Basil builds a city for the poor

Basil of Caesarea and the Basilias

Basil of Caesarea is one of the most gifted men of his generation — theologian, preacher, administrator, bishop. He is also one of the angriest, in the best possible way, about what wealth does to people who have it while others starve.

His sermons on wealth are among the most direct in Christian history. To the rich man in his congregation who asks what he should do with his surplus: The bread you are holding back belongs to the hungry. The coat you keep locked in your closet belongs to the naked. The shoes rotting in your house belong to those who have none. The money you have buried belongs to the poor. You are doing wrong to as many people as you could be helping.

But Basil does not stop at preaching. In 370 AD, during a famine in Cappadocia, he sells his own inheritance and uses it to organize food distribution. Then, on the outskirts of Caesarea, he builds something the ancient world has never seen.

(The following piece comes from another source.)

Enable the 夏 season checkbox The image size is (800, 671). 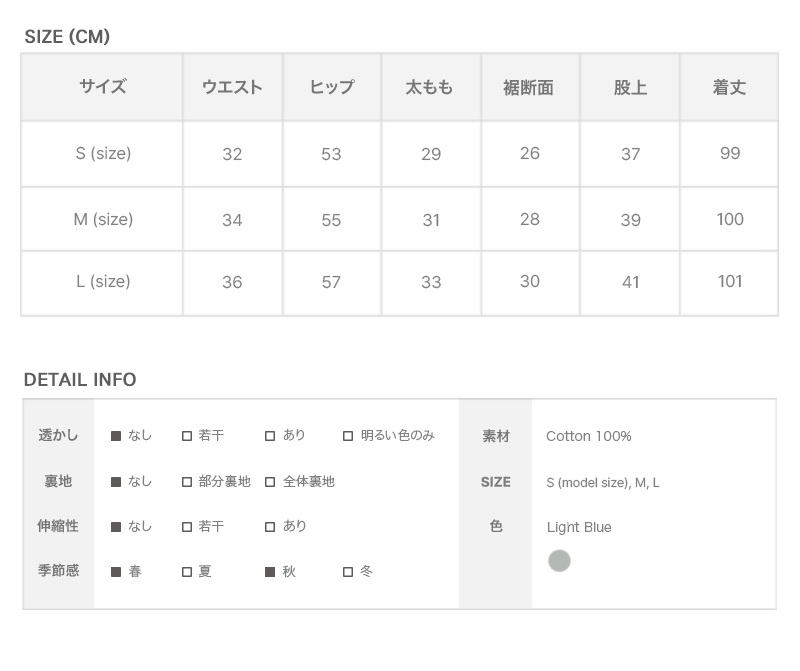coord(187,572)
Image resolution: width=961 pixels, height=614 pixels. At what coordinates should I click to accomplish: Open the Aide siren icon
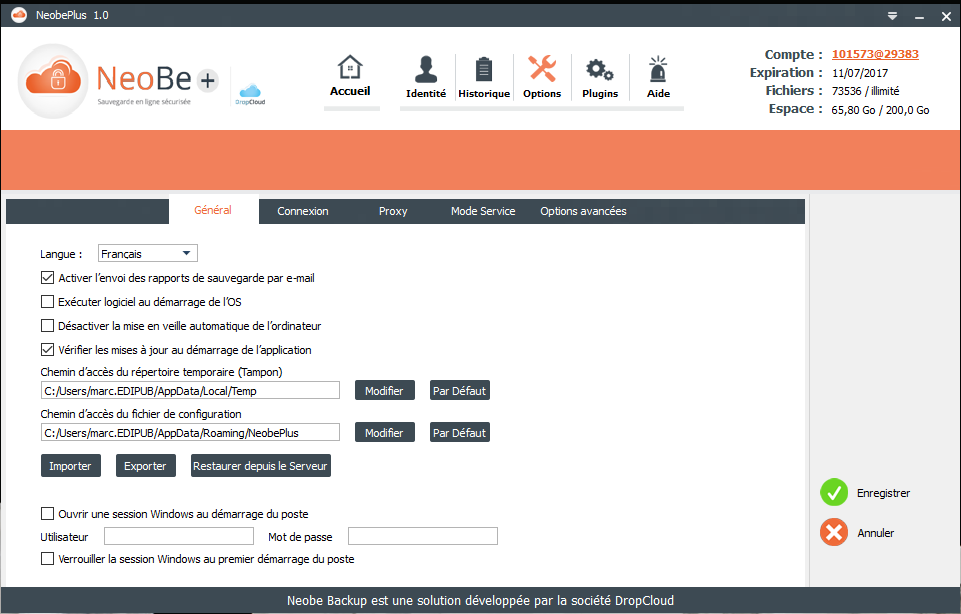coord(657,69)
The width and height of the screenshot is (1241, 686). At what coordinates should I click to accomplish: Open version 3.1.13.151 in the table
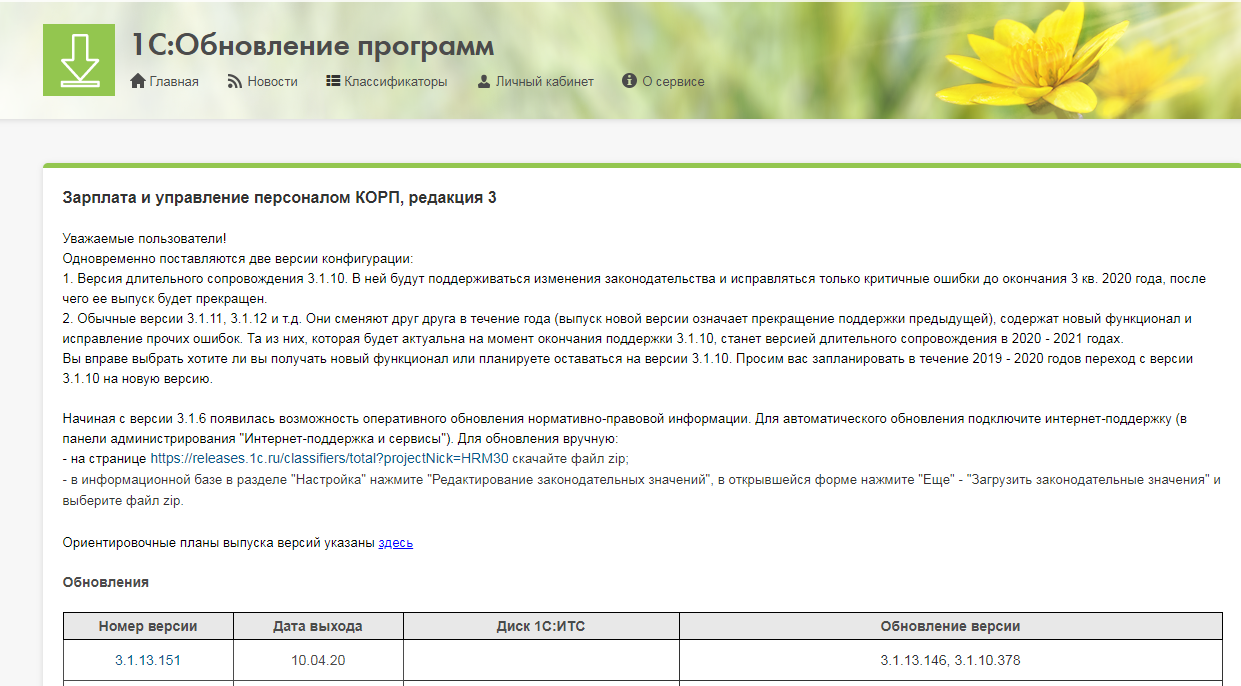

The Basilias — named, somewhat awkwardly, after himself — is a complex of buildings that functions simultaneously as a hospital, a hospice for the dying, a home for the poor, a leper colony, an inn for travelers, and a training center for medical workers. It has wards. It has staff. It has a system.

His friend Gregory of Nazianzus, describing it to someone who has not seen it, says: Go outside the city and you will see a new city — a storehouse of piety.

The Basilias is, by most accounts, the first hospital in the Western world.


The bread you are holding back belongs to the hungry. The coat you keep locked in your closet belongs to the naked. The money you have buried belongs to the poor.

Basil of Caesarea, Homily on Luke 12:18, c. 368 AD

Matthew 25:40

The King will answer them, 'Most assuredly I tell you, inasmuch as you did it to one of the least of these my brothers, you did it to me.'


Basil preached about poverty and then built a hospital. The sermon and the building said the same thing in different languages.

The church has sometimes been content to preach about suffering without organizing to address it. Basil decided that was not enough — that the theology of the incarnation demanded something physical, something institutional, something that would outlast him.

The Basilias outlasted him by centuries. The model it established — that the church is responsible for the bodily welfare of the poor and sick — shaped Western medicine and social welfare in ways that are still visible today.

What is the building your preaching is not building? What is the institution your theology demands but you have not yet organized?